PROPERTY INSPECTIONS

Prior to committing to the purchase of a property, we recommend that pre-purchase inspections are carried out, in particular pest and building inspections.

The cost of these reports varies greatly depending on the suburb in which the property being purchased is located in. We are happy to obtain quotes and order the reports on your behalf, ensuring that the inspectors are suitably qualified and insured.

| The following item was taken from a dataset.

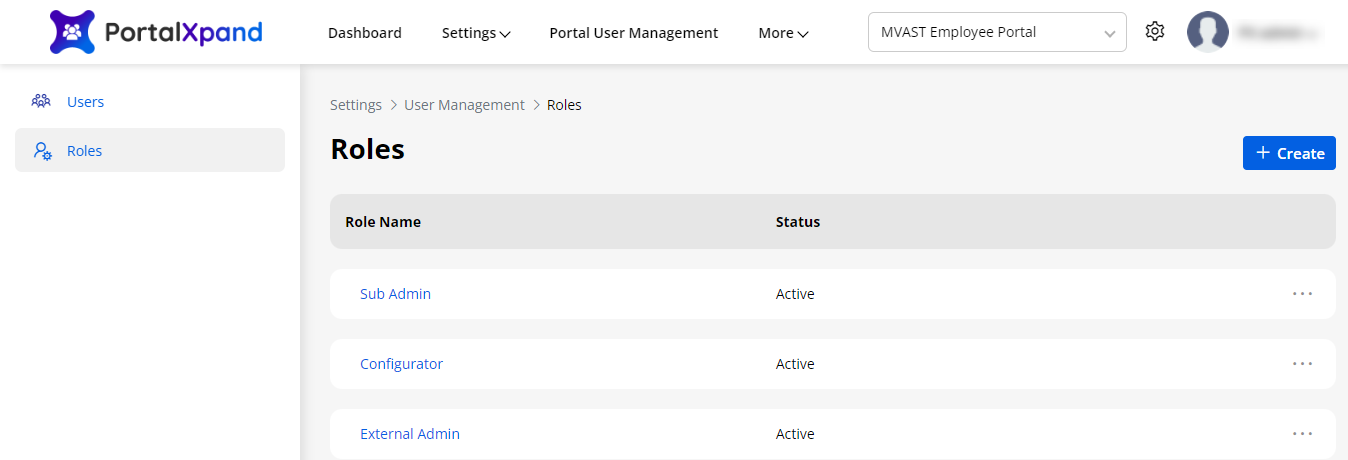The height and width of the screenshot is (460, 1348).
Task: Open more options for Configurator row
Action: pyautogui.click(x=1302, y=364)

The Building report will generally cover the following matters:

  • Identify significant building Defects
  • Identify any safety hazards
  • Comment on the general condition of the property

The Pest Report will generally cover the following matters:

  • Identify whether or not there are any termites or timber destroying pests currently present in the dwelling or surrounds
  • Identify whether or not there is any damage to the dwelling or surrounds, caused by a prior presence of these pests
  • Identify any high risk areas that may require attention to avoid any future pest activity

Identification Survey

An Identification Survey identifies the following:

  • The exact location of any structures on the property (such as the dwelling, carports, garden sheds, swimming pools), are shown to ensure that all are within the boundaries
  • The location of any easements on the property is shown. Fencing irregularities will be identified
  • Any encroachments will be identified

The costs of a Survey Report vary depending on the suburb in which the property being purchased is located in and also the size of the property. We are happy to obtain quotes and order the reports on your behalf, ensuring that the Surveyors are suitably qualified and insured.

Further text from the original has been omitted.